Just a short entry today about an interesting new NBER paper
by Bronwyn Hall (Berkeley Economics) and Christian Helmers (Santa Clara Business) (behind a paywall, sorry, though most academics can download for free). The question is what happened to patenting activity when the ability to consolidate patenting in a single super-entity comes into play. Hall and Helmers consider this question in the context of the European Patent Convention, which allowed inventors to file with a single entity (the EPO) that granted patents good in any one of several member countries.
Here's the abstract of what they found:
We analyze the impact of accession to the regional patent system
established by the European Patent Convention (EPC) on 14 countries that
acceded between 2000 and 2008. We look at changes in patenting behavior
by domestic and foreign applicants at the national patent offices and
the European Patent Office (EPO). Our findings suggest a strong change
in patent filing behavior among foreigners seeking patent protection in
the accession states, substituting EPO patents for domestic patents
immediately. However, there is little evidence that accession increased
FDI by patenting foreign companies in accession countries. Moreover,
there is no discernible reaction among domestic entities in terms of
domestic filings, although we do find some evidence that applicants in
accession states increased their propensity to file patents with the EPO
post-accession. Inventor-level information suggests that the underlying
inventions originate in the accession states.

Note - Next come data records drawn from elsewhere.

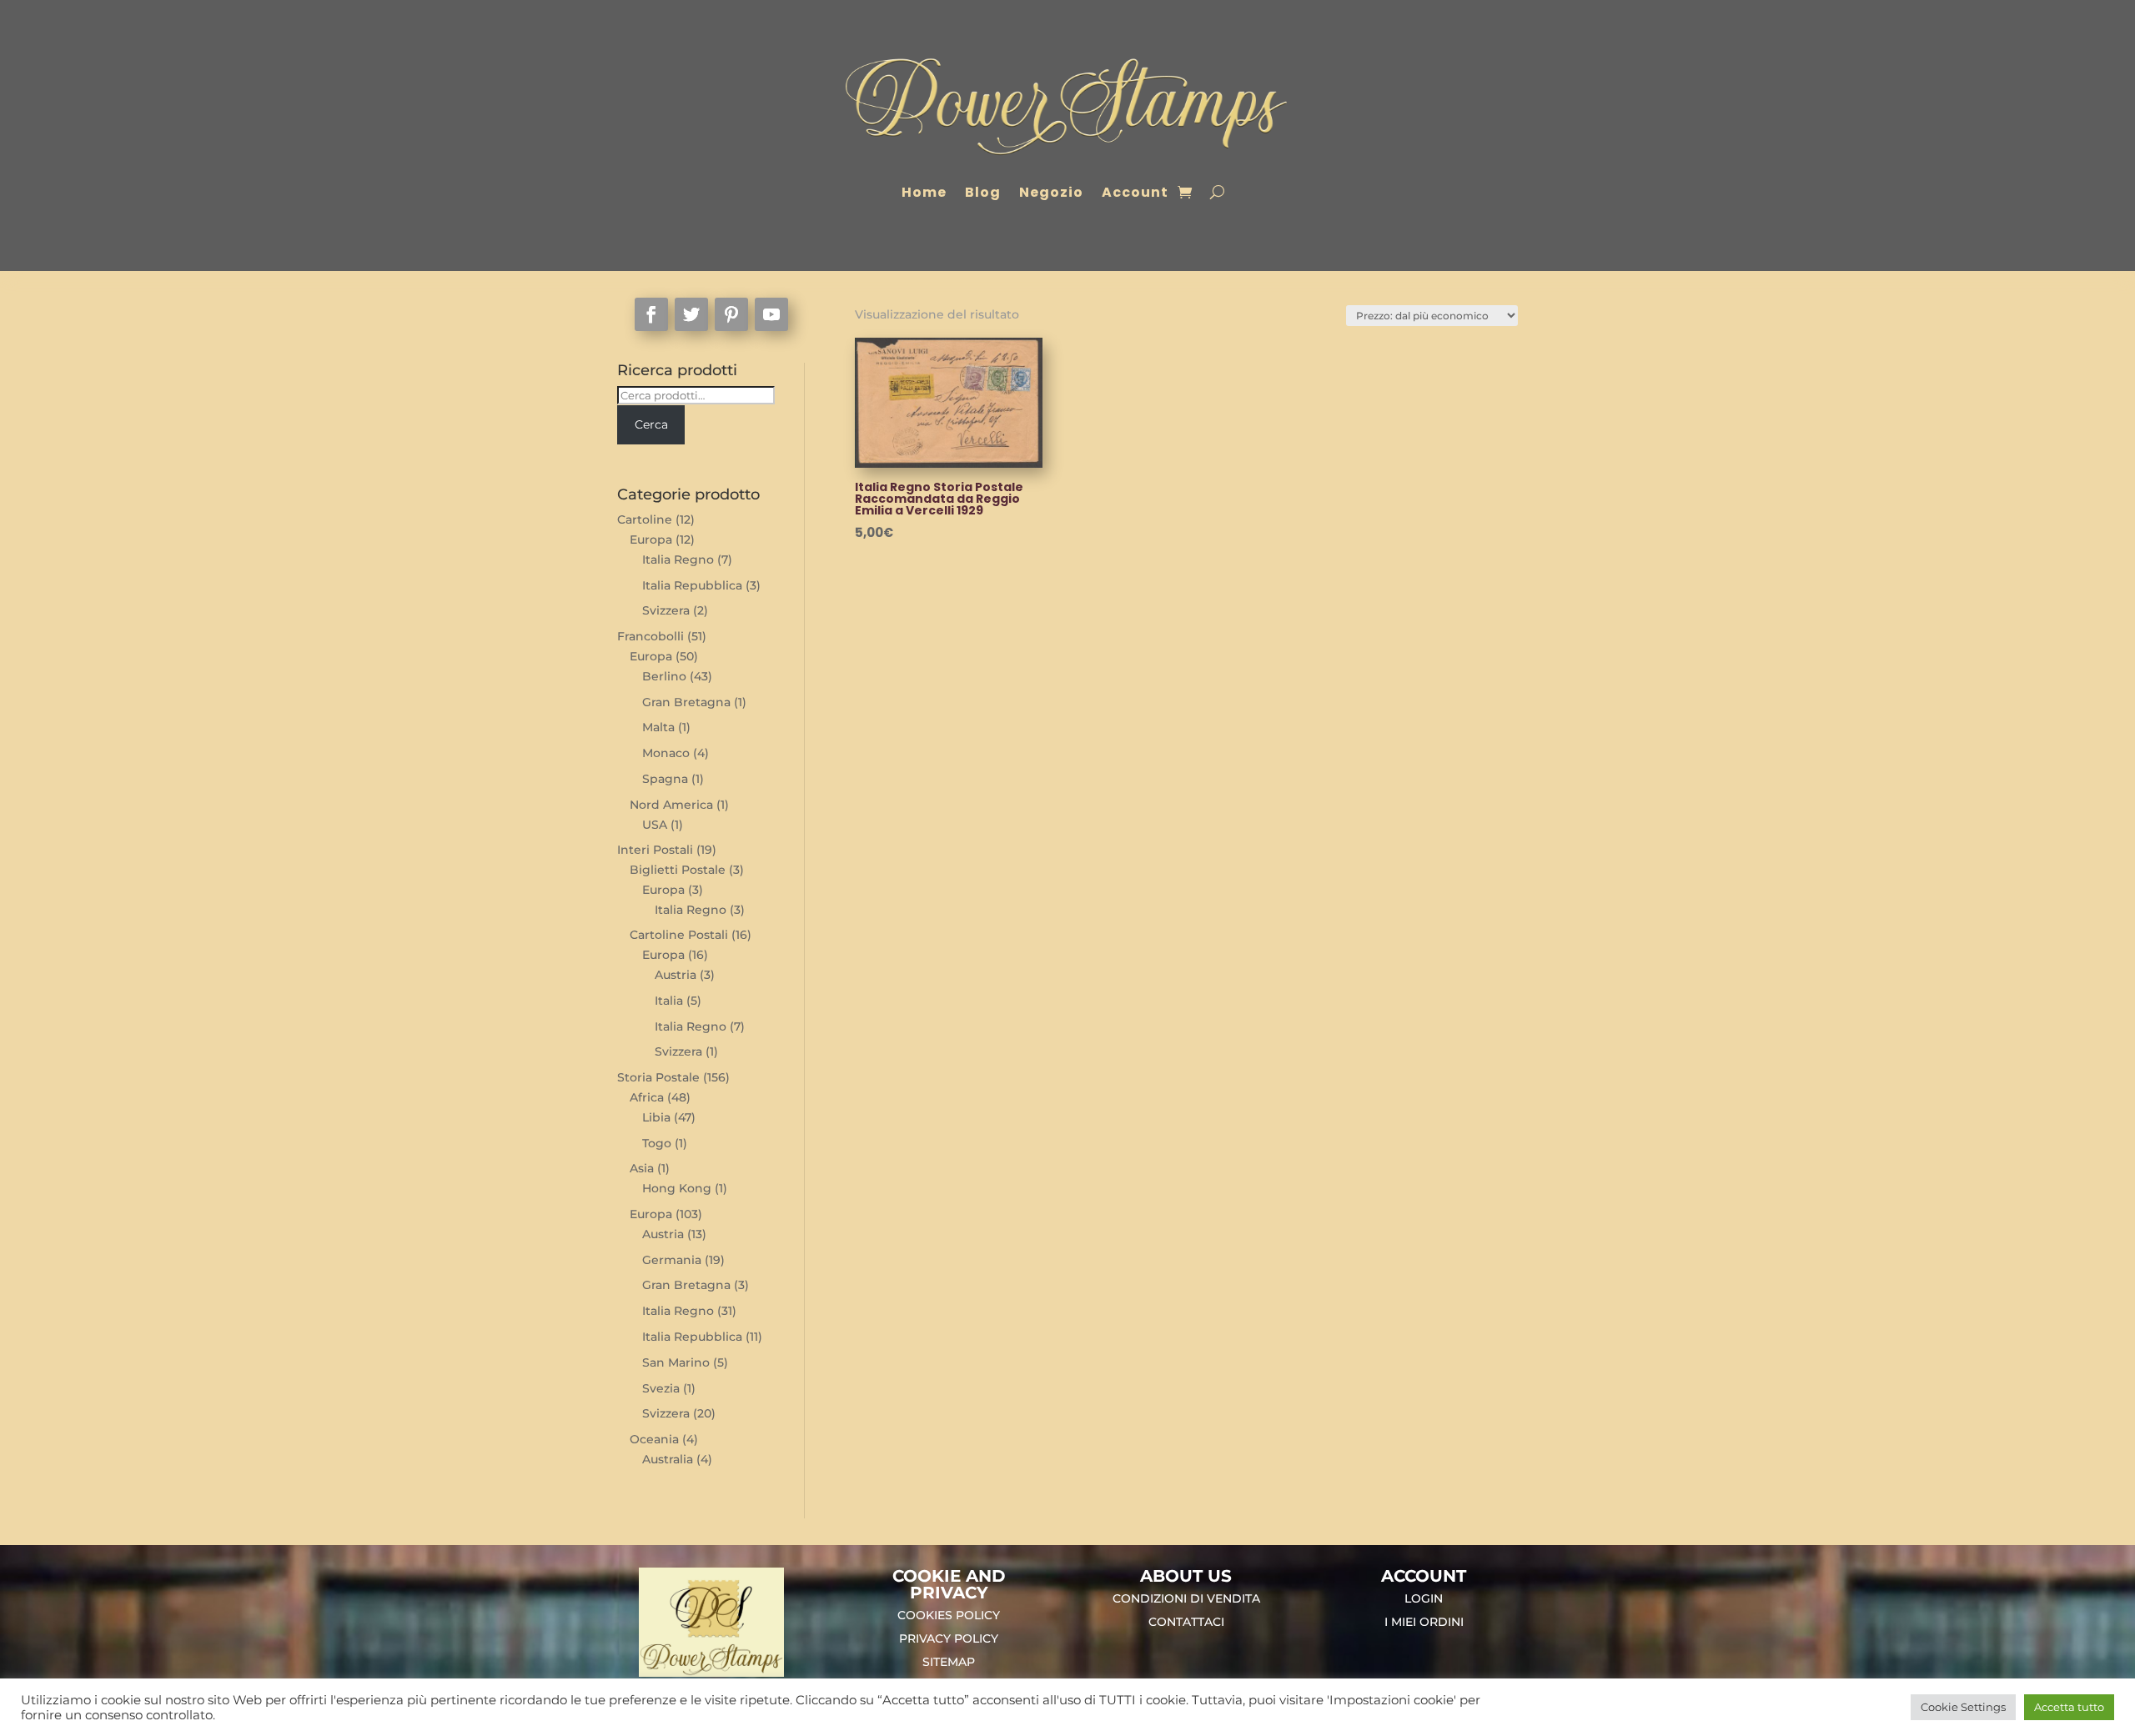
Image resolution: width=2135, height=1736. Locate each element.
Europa (651, 539)
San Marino (676, 1362)
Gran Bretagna (686, 702)
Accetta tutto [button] (2069, 1706)
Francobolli (650, 636)
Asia (642, 1168)
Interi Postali (655, 849)
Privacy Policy (948, 1638)
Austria (675, 974)
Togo (656, 1143)
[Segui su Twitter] (691, 314)
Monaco (666, 752)
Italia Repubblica (692, 585)
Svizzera (666, 610)
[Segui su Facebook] (651, 314)
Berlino (664, 676)
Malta (658, 727)
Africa (647, 1097)
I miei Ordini (1424, 1621)
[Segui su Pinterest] (731, 314)
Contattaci (1186, 1621)
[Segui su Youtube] (771, 314)
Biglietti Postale (678, 869)
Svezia (661, 1388)
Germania (671, 1259)
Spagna (665, 778)
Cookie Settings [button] (1963, 1706)
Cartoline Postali (679, 934)
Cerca (651, 424)
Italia (669, 1000)
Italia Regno (678, 559)
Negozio (1051, 192)
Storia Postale (658, 1077)
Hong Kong (676, 1188)
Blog (983, 192)
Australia (667, 1459)
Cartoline (644, 519)
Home (924, 192)
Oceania (654, 1439)
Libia (656, 1117)
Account (1135, 192)
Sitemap (948, 1661)
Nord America (671, 804)
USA (654, 824)
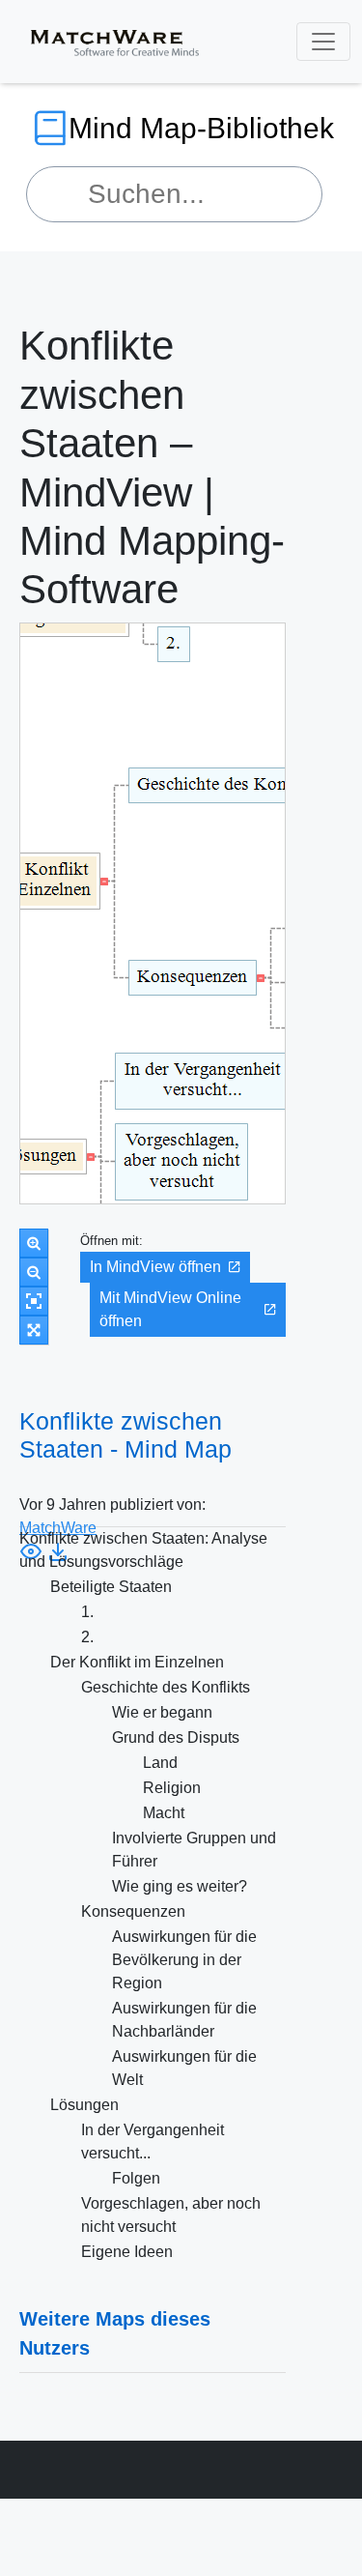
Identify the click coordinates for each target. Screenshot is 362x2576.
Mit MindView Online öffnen (170, 1309)
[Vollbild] (33, 1330)
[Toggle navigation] (323, 41)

Let's unpack this a little bit. First, for those who were in EPC countries, they continued to file in their home countries and
the EPO at the same rate. It's unclear why - perhaps they wanted the extra chance at protection, or perhaps it was for vanity.
Second, in EPC countries, the rate of invention (measured by patent filings) went up, but only a small amount. But because the rates were pretty low, even a small change was a real change.
Third, foreign patent filing shifted to the EPO almost wholesale. Whereas EPC filers chose both, foreign filers seemed to appreciate the ability to get one patent to cover all countries. The implication I take from this is that EPC filers had some strong reason for that national coverage rather than some worry about overlapping protection if one patent were invalidated.
Finally, the foreign filings did not lead to much increased foreign direct investment. In other words, the EPC appears to have allowed for cost savings for foreigners, cost increases for locals (by their choice, mind you), and not much else. From the discussion in the article, one takeaway from this is that strengthening of IP rights did not necessarily increase foreign investment. It's not clear to me why we would have expected this. While strengthening IP in the way that the EPC did should make it cheaper to obtain protection, it is unclear why companies would move R&D that they already have underway to take advantage of it. After all, they are already happy with the R&D they have; the continued national filings of EPC firms imply this. The cost efficiencies alone should be enough (note also that a single source may be cheaper IP, but it may not be stronger - it may be easier to invalidate a single patent in multiple countries than multiple patents in multiple countries).
That said, if formation of the EPC were grounded on claims that, if only it were easier to get broad protection, everyone would start doing more R&D in, say, Portugal, then those claims were misguided.